MFW: Interoperability corresponds to the ability to transfer data between resources.
SJK: Interoperability corresponds to connection between different datasets (i.e. data interoperability).
MFW: The current use-cases are more oriented to RDA Australia. We should extend this with additional use-cases.
AC: Add information on how well services/search functionality is described by the provider / portal
SJK: What is the source/authority of the data
AC: When you enter a keyword in search, where is the search space that the machine is looking into (e.g. abstract, database, full text?)
SJK: Add another layer of organization: the syndicate of queries (i.e. relevance of queries).
Follow-up Actions
Action #1: Transform the current use case document into a spreadsheet, in order to further analyse this (e.g. use pivot table to show use case numbers for each category)
Action #2: Add a categorization based on Intended Audience
Action #3: Add other activities from BioCADDIE and JISC to avoid bias towards RDA
4th Teleconference, February 21st, 2017
Attendees:
- Mingfang Wu, ANDS (MFW)
- Fotis Psomopoulos, University of Thessaloniki, Greece (FP)
- Anita de Waard, Elsevier (AdW)
- Siri Jodha Khalsa, NSIDC/Czech republic (SJK)
- Beth Huffer, Lingua Logica LLC/ US (BH)
- Antica Culina (NIOO-KNAW/NL) (AC)
Notes
General Discussion on the Use Cases Google Sheet. Need to continue adding new use-cases, especially from other perspectives. We should also start thinking of how we aim to use this information:
- Through communication with the other Task Force groups
- Through communication with Repository Managers
Ultimate goal is to create coherent user requirement profiles, that can be consequently used to identify the missing components in Data Discoverability (especially with regards to existing / missing functionality in Data Repositories).
Discussion
AC: In the use cases, add also the intended / used repository.
MFW: Add some more use-cases for data repository managers
MFW: Some of our existing use-cases where received from JISC/Data One. We should ask about the context
MFW: Check the “Intended Audience” info.
FP: Maintain also Categories / Clusters
SJK: Also it should be an issue to add/remove new categories
AdW: We should distinguish between repositories: primary repositories or aggregators
AC: That is exactly the point of adding the Repository column: add specific names of “data repositories” and then identify which categories they belong to.
SJK: Maybe we should be generic (so that it would be independent of the intended repositories).
MFW: Use cases could be used by “Best Practice for Data Providers” and “Best Practice for Data Repository”
Follow-up Actions
Action #1: Refine / Structure GSheet
Action #2: Go through the use cases for categories
Action #3: Agree on the definitions on the Intended Audience (see General Info tab on the Use Case spreadsheet)
5th Teleconference, March 7th, 2017
Attendees:
- Mingfang Wu, ANDS (MFW)
- Fotis Psomopoulos, University of Thessaloniki, Greece (FP)
- Anita de Waard, Elsevier (AdW)
- Siri Jodha Khalsa, NSIDC/Czech republic (SJK)
- Jennie Larkin, NIH (JL)
Notes
Data aggregator/data repository/metadata catalogue:
is responsible for running a data discovery service for human & machine, such as DataCite, DataOne, RDA (Research Data Australia), and data.gov etc.

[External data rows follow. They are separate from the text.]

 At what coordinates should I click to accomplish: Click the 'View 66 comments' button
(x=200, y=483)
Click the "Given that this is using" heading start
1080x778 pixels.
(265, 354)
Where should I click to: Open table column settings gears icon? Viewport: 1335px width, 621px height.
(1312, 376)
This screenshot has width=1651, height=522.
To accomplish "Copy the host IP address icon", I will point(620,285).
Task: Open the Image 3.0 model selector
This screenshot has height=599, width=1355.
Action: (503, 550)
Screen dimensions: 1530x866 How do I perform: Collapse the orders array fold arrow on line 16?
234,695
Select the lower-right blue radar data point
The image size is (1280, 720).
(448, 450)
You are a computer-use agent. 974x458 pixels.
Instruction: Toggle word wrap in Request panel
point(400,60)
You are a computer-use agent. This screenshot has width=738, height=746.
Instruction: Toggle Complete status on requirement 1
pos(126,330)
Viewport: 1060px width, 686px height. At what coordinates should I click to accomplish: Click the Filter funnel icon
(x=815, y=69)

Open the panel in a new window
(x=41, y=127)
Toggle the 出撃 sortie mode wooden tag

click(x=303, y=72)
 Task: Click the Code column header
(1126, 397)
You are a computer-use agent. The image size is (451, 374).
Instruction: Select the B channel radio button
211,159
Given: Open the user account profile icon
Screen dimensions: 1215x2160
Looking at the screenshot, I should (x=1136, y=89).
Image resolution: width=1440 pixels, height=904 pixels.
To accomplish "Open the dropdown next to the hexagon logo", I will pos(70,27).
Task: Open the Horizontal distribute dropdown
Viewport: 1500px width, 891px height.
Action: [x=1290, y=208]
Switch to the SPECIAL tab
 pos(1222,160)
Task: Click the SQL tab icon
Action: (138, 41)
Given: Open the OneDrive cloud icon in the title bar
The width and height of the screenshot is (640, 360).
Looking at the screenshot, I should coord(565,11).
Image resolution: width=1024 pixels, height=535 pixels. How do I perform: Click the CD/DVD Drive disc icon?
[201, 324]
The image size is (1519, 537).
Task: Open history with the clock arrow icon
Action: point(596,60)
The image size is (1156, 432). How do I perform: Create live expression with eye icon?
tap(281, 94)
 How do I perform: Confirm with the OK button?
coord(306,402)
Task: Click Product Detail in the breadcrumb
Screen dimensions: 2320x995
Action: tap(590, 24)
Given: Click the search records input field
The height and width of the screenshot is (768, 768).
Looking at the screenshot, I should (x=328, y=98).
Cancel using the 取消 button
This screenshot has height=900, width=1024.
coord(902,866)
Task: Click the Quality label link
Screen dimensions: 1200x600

Generally, a data aggregator isn’t responsible for describing data (i.e. creating metadata), but may communicate with data providers what attributes a metadata should have to make it more discoverable.
Data provider:
is responsible for describing and curating data, ensures access to authentic, up-to-date, credential, fit-for-use, citable data; data providers also feed metadata to data catalogue.
Data collector:
is responsible for collecting data, who may or may not be responsible for describing data.
Data funder:
who fund research projects, mandate and/or recommend researchers to make their data resulting from their funded grants as openly available as possible.
Data user/consumer:
is seeking for data and uses data in his/her research; may cite data in his/her publication or report.
General Discussion on the Use Cases Google Sheet. Need to continue adding new use-cases, especially from other perspectives.
SJK: Keep the format used in https://www.w3.org/TR/sdw-ucr for presenting the use-cases for a wider audience, i.e. having collapsable requirements etc. e.g. 5.8 Crawlability, 5.13 Discoverability are two related requirements.
AdW: At the end of an IG there are very specific and short formats. Publish on the IG RDA page. Should we aim for a hybrid form.
MFW: Present each category as a top layer. Under each category we can have the related use-cases.
FP: We may have duplicates of each use-case, but as presenting the use-cases is not our primary goal, then it makes sense to highlight and put more focus on the categories/sub-categories structure.
MFW: See “Best Practice for Data Repository” and connect there?
AdW: Best Practices is a different output, but we shouldn’t connect them at this stage at least.
JL: I do agree with that - it will create more confusion that provide information.
SJK: We should analyse the use-cases first.
JL: There are 63 use-cases, but it has it covered all the aspects? But how can we go from this information-rich array to specific guides?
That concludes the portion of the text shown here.